___ RECORDS FOR THIS EXERCISE ___

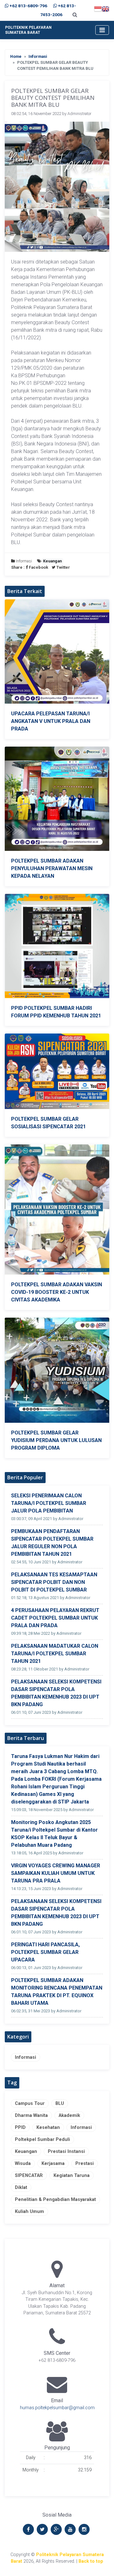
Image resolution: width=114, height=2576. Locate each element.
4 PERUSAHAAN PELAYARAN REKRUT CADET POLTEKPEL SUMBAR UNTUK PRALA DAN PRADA (55, 1617)
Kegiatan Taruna (72, 2175)
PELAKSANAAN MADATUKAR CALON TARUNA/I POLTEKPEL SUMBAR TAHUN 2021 (54, 1653)
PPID (20, 2127)
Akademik (69, 2115)
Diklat (21, 2187)
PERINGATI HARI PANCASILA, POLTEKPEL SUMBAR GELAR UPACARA (45, 1952)
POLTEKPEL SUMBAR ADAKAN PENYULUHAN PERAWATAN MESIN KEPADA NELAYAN (51, 868)
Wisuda (23, 2163)
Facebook (38, 567)
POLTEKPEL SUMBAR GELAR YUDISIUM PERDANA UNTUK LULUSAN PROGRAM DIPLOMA (56, 1440)
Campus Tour (30, 2103)
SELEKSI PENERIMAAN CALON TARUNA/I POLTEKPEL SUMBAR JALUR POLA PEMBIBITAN (48, 1503)
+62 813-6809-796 (28, 5)
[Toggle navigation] (102, 30)
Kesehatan (48, 2127)
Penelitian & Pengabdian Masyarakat (55, 2199)
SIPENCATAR (29, 2175)
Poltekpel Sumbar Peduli (42, 2139)
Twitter (62, 567)
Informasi (37, 56)
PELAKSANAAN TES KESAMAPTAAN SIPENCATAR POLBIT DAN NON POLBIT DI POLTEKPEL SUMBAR (54, 1582)
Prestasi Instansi (66, 2151)
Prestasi (84, 2163)
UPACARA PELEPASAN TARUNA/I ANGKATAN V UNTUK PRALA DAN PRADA (50, 721)
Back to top (91, 2561)
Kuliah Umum (29, 2211)
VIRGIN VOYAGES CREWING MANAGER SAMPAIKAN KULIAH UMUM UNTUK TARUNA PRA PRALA (55, 1873)
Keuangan (26, 2151)
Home (16, 56)
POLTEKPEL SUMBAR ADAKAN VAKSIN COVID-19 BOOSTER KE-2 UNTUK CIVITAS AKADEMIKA (56, 1292)
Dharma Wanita (31, 2115)
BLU (59, 2103)
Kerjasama (53, 2163)
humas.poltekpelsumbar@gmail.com (57, 2407)
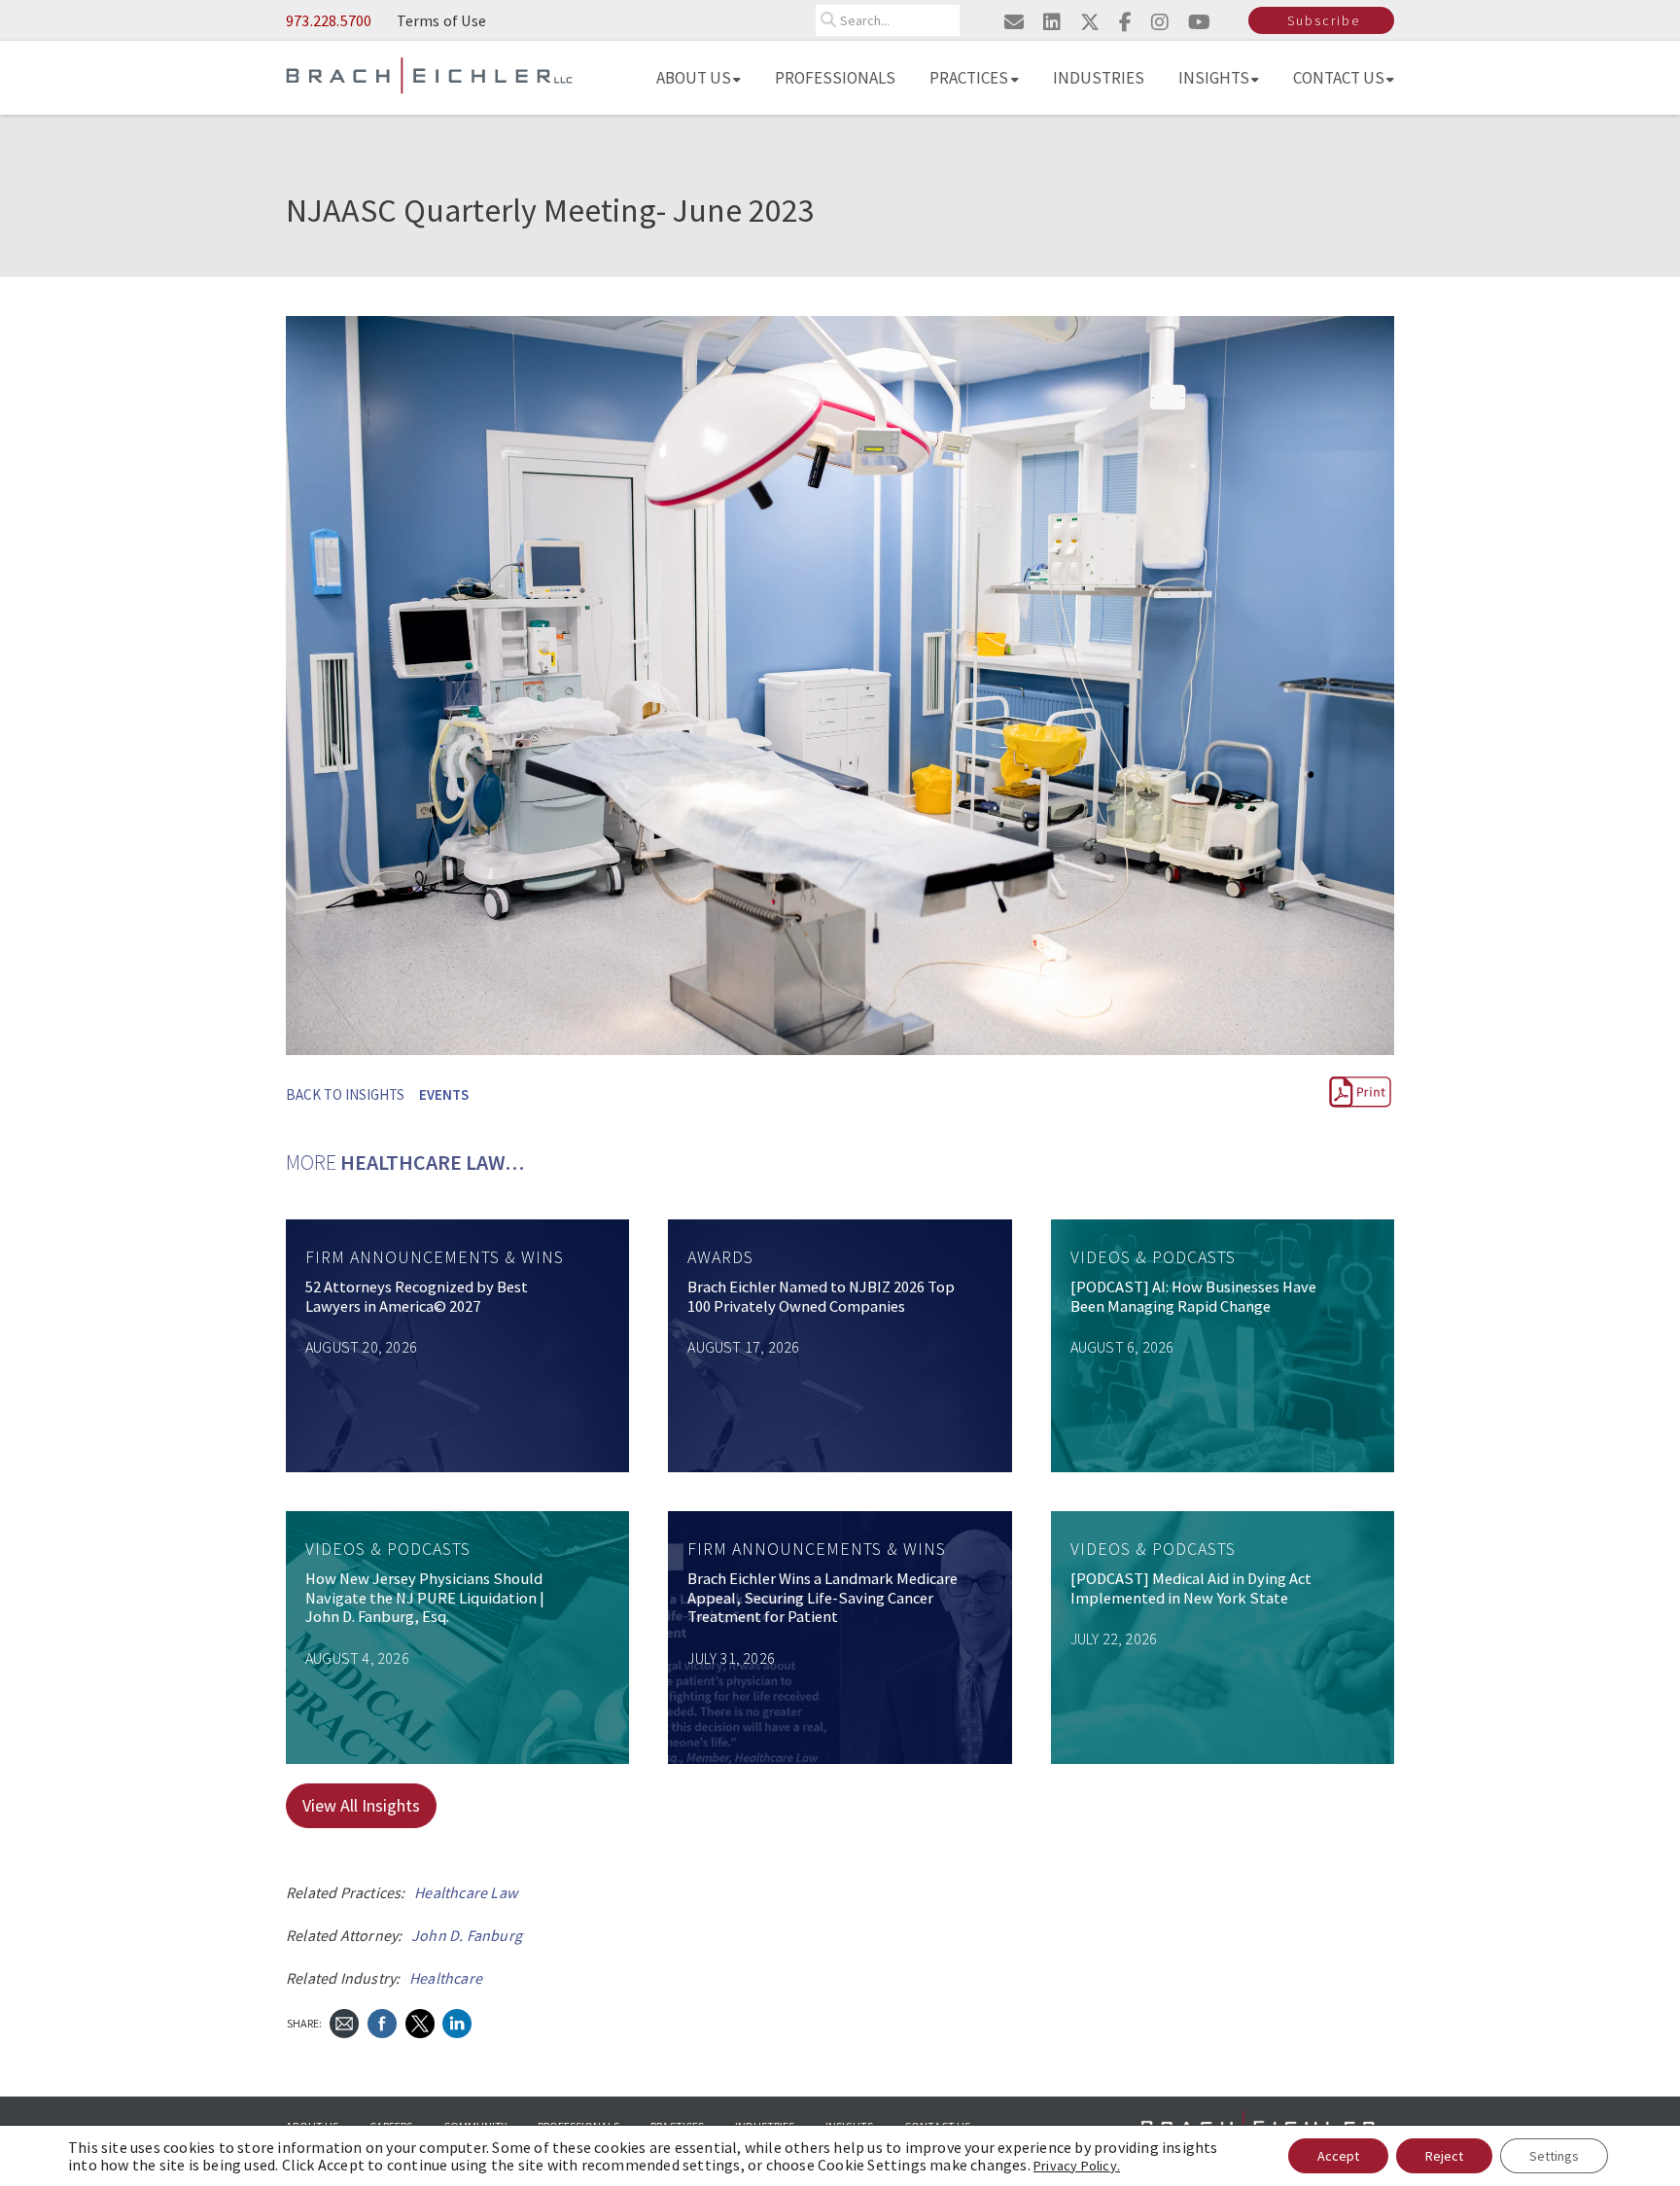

___

WORK REQUEST → Examine the records and pull out every line where the string "PRALA" occurs.

ANSWER TO THIS EXERCISE →
4 PERUSAHAAN PELAYARAN REKRUT CADET POLTEKPEL SUMBAR UNTUK PRALA DAN PRADA (55, 1617)
UPACARA PELEPASAN TARUNA/I ANGKATAN V UNTUK PRALA DAN PRADA (50, 721)
VIRGIN VOYAGES CREWING MANAGER SAMPAIKAN KULIAH UMUM UNTUK TARUNA PRA PRALA (55, 1873)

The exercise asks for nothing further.